### Exercises
**A)** In the passage about the Geminid meteor shower, what is the name of the asteroid identified as the shower's parent?
**B)** Pick up the passage about the Geminid meteor shower and its source from the point where it ends.

### Reading passage

⟨

- The meteoroid stream is very narrow, indicating it has not had time to spread out like others. Astronomers believe the trail is less than 2,000 years old.
- The Geminids meteors move twice as fast through Earth’s atmosphere as the comet-derived Perseids, indicating they are likely to be at least twice as dense.
- For many decades, scientists searched for a comet to match with the Geminids but were unable to find one.
- Finally, the 1983 launch of a new satellite called the Infrared Astronomical Satellite revealed a small asteroid that Harvard astronomer Fred Whipple noted followed the same orbit as the Geminids meteoroid trail.
- The source of the Geminids is not a flamboyant icy comet. Its parent is a regular asteroid—a space rock—called 3200 Phaethon.
- The asteroid is about 3.9 mi (6.25 km) in diameter, just over half the diameter of the Chicxulub impactor that caused the extinction of nonavian dinosaurs.
- Most of the time, 3200 Phaethon is dormant, but it has a highly skewed trajectory that takes it closer to the sun than Mercury every 1.43 Earth years.
- With the glare from the sun obscuring a good view of the asteroid as it passes by, astronomers struggled to figure out how it produces the meteoroid trail that results in one of Earth’s highest-intensity meteor showers.
- Scientists used a NASA solar spacecraft called the Solar Terrestrial Relations Observatory (STEREO) to watch the approach of 3200 Phaethon for a few years and noticed that the asteroid brightened when it was near the sun, producing a short dust tail one year.

⟩

### Dataset items
⟨

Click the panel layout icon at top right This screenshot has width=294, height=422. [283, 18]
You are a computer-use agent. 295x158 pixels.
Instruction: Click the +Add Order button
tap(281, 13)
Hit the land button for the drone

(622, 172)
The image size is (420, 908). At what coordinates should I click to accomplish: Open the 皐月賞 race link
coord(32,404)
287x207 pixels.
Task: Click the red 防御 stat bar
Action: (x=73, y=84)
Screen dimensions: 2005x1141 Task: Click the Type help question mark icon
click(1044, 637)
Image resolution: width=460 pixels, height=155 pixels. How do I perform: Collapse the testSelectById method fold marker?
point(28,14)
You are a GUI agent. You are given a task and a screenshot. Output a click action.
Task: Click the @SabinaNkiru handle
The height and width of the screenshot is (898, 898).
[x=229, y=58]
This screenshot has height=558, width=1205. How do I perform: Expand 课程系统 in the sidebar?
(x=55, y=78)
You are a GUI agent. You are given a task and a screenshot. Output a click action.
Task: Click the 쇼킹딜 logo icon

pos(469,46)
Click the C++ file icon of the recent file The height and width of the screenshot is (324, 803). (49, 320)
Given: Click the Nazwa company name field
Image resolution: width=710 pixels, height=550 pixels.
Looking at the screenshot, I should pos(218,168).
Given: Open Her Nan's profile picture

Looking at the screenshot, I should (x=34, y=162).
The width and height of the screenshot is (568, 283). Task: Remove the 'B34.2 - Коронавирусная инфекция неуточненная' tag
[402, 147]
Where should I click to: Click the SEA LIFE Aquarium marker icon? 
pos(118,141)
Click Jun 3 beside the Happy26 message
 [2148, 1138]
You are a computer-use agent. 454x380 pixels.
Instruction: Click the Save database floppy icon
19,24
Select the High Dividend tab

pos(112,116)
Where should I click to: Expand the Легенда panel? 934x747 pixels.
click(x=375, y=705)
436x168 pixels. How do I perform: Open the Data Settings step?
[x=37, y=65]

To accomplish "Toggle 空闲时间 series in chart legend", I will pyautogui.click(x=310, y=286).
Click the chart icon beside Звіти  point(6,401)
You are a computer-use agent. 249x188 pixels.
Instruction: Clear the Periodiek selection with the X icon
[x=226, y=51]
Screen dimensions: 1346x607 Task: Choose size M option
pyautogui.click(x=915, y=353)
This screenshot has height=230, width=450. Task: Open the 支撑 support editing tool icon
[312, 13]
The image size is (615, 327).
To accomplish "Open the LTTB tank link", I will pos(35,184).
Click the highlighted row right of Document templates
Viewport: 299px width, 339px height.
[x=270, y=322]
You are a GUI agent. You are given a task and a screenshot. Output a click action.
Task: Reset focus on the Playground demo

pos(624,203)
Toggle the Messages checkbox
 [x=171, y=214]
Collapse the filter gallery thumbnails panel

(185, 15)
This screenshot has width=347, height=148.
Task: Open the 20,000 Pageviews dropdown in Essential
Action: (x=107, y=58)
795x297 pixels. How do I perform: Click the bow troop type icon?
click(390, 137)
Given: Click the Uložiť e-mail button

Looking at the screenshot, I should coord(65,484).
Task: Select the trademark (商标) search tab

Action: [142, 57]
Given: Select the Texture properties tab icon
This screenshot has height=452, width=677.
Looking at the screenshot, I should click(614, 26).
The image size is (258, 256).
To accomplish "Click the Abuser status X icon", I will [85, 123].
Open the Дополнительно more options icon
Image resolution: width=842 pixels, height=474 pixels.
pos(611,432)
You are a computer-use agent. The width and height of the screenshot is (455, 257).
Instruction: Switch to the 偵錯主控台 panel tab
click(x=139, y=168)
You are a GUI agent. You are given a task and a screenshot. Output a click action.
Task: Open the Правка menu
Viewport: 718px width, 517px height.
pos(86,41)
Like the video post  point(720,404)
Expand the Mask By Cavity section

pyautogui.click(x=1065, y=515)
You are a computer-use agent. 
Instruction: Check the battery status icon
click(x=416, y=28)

⟩

### Task answers
**A)** 3200 Phaethon

**B)**
- As 3200 Phaethon swings by the sun, its temperature soars to more than 1,340°F (1,000 K).
- Scientists hypothesize that the extreme heat disintegrates minerals on the asteroid’s surface, turning them to dust.
- The asteroid rotates every 3 hours and 36 minutes, so the surface is exposed to freezing cold and then superheating solar radiation every few hours when near the sun.
- The centrifugal force of its spin in combination with its very limited gravitational pull causes the asteroid to leave a dust trail in its wake.
- However, the amount of dust in the meteoroid stream is more than this mechanism would produce, so scientists believe an unknown catastrophic collision also contributed material to the trail.
- In December 2017, 3200 Phaethon flew just 6.2 million mi (10 million km) from Earth, the closest it will pass until 2093.
- Astronomers viewed it from the Arecibo Observatory, in Puerto Rico, just months after the island was devastated by Hurricane Maria.
- They were able to watch the spin of the asteroid, noting craters and what may be a large boulder that is 1,000 ft (300 m) wide, but they didn’t observe any dust escaping from it.
- In the future, Japan’s DESTINY+ mission will fly past the asteroid a few years after the spacecraft’s 2024 launch. It will look for evidence of a scar from an impact within the past 2,000 years.
- 3200 Phaethon crosses the orbit of the four inner solar system planets every 1.43 Earth years, so we know it didn’t start out in its current location—it is a new visitor.
- Astronomers are investigating the asteroid’s origin. Is it a piece knocked off of a larger asteroid?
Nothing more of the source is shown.